🤖 AI Summary
Current evaluations of cultural value alignment in large language models predominantly rely on discriminative or multiple-choice formats, which struggle to capture authentic value orientations in open-ended generation and often overlook subcultural diversity. To address these limitations, this work proposes DOVE, the first distributed, open-ended evaluation framework. DOVE employs rate-distortion variational optimization to construct a structured value codebook, mapping text into a semantically denoised value space, and leverages unbalanced optimal transport to measure the alignment between human and model-generated value distributions.

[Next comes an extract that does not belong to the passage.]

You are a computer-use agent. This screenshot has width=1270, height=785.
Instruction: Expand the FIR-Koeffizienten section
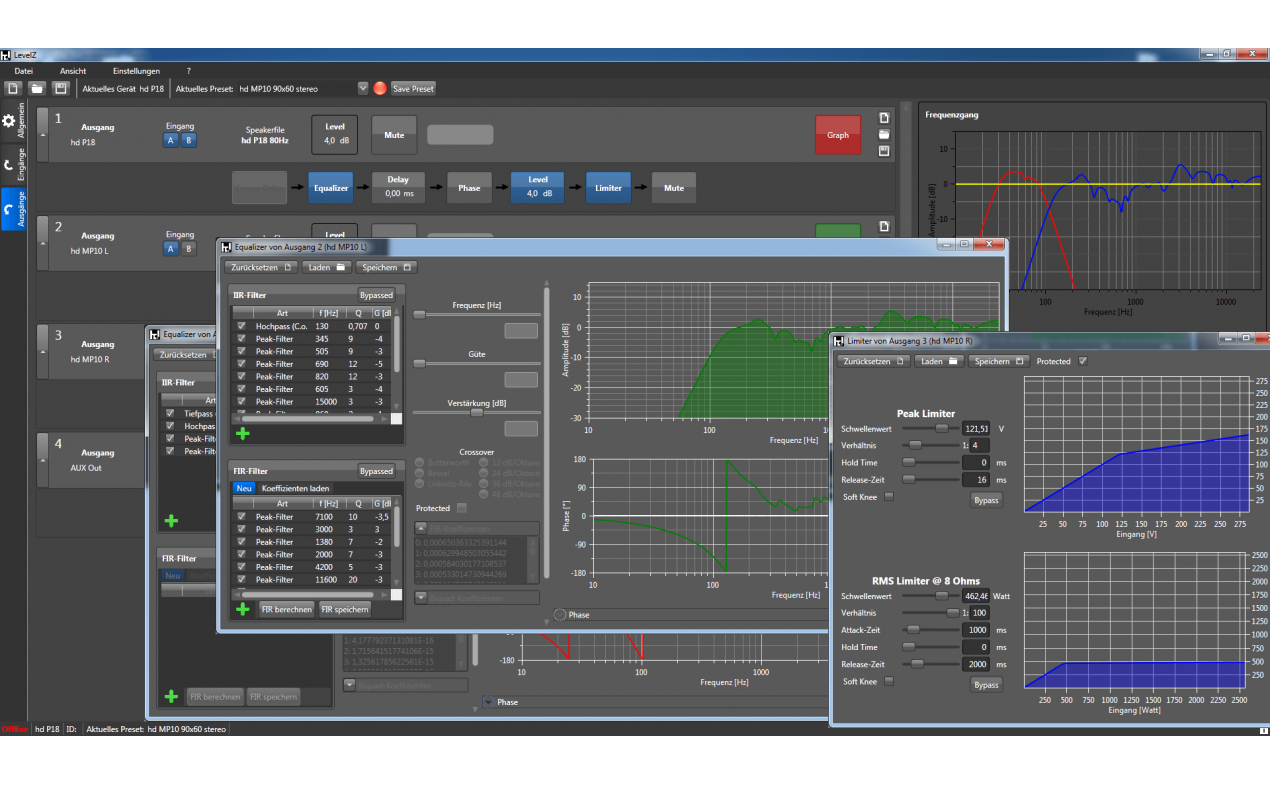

Experiments across twelve large language models demonstrate that DOVE achieves high reliability with only 500 samples per culture and exhibits a downstream task correlation of 31.56%, significantly outperforming existing methods.
📝 Abstract
As LLMs are globally deployed, aligning their cultural value orientations is critical for safety and user engagement. However, existing benchmarks face the Construct-Composition-Context ($C^3$) challenge: relying on discriminative, multiple-choice formats that probe value knowledge rather than true orientations, overlook subcultural heterogeneity, and mismatch with real-world open-ended generation. We introduce DOVE, a distributional evaluation framework that directly compares human-written text distributions with LLM-generated outputs. DOVE utilizes a rate-distortion variational optimization objective to construct a compact value-codebook from 10K documents, mapping text into a structured value space to filter semantic noise. Alignment is measured using unbalanced optimal transport, capturing intra-cultural distributional structures and sub-group diversity. Experiments across 12 LLMs show that DOVE achieves superior predictive validity, attaining a 31.56% correlation with downstream tasks, while maintaining high reliability with as few as 500 samples per culture.